Hoy ya no puede colar una consigna dirigida al ciudadano individual como la de los años 90 por varias razones. Por eso ya no pretenden convencer a nadie de que es mejor que confíe en un sistema de pensiones privado que en su pensión pública. La nueva táctica no es convencer; es el chantaje: no te voy a convencer de que dentro de 30 años (esta vez sí) el sistema habrá colapsado, sino que voy a presionar para que bajen las pensiones ya, para que veas que con la pública no llega.

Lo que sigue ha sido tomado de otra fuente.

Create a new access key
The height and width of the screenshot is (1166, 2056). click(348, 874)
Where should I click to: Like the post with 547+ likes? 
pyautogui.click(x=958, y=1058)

Ahora no te recomiendan que tú te hagas un plan de pensiones privado (en parte porque no cuela y en parte porque es difícil que, tras pagar el alquiler o la hipoteca, un trabajador de 2025 ahorre para un plan de pensiones): exigen que el Estado baje las pensiones ya, para que te lo pienses mejor, para que el banco te pueda hacer una oferta que no puedas rechazar.
¿Quieren reflotar los planes de pensiones privados o el producto financiero que les convenga? No es tan difícil: permitan que los trabajadores tengan margen de ahorro. Si los sueldos suben, los empleos se hacen estables y los costes de vida (el precio de la vivienda, vaya) bajan… no faltará gente que aparte algo de lo que gana para tener un piquito que complemente su pensión en el futuro.
La otra opción es conseguir un gobierno que haga caso a los asustaviejos (en este caso: asustafuturosviejos) y rebaje las pensiones para que no le quede más remedio a quien quiera una pensión digna que sacar dinero de donde pueda para apostarlo en el último chollo súper rentable que haya sacado el banco que más publicidad ponga en la web que tan bien te explicó que el sistema de pensiones públicos era insostenible.
No nos cuenten historias de terror pensionista, que los abuelos (que siempre son quienes mejor cuentan las historias a sus nietos) se saben perfectamente el final. Y no es el que cuentan. Porque el cuento que están narrando… lo ha escrito el lobo.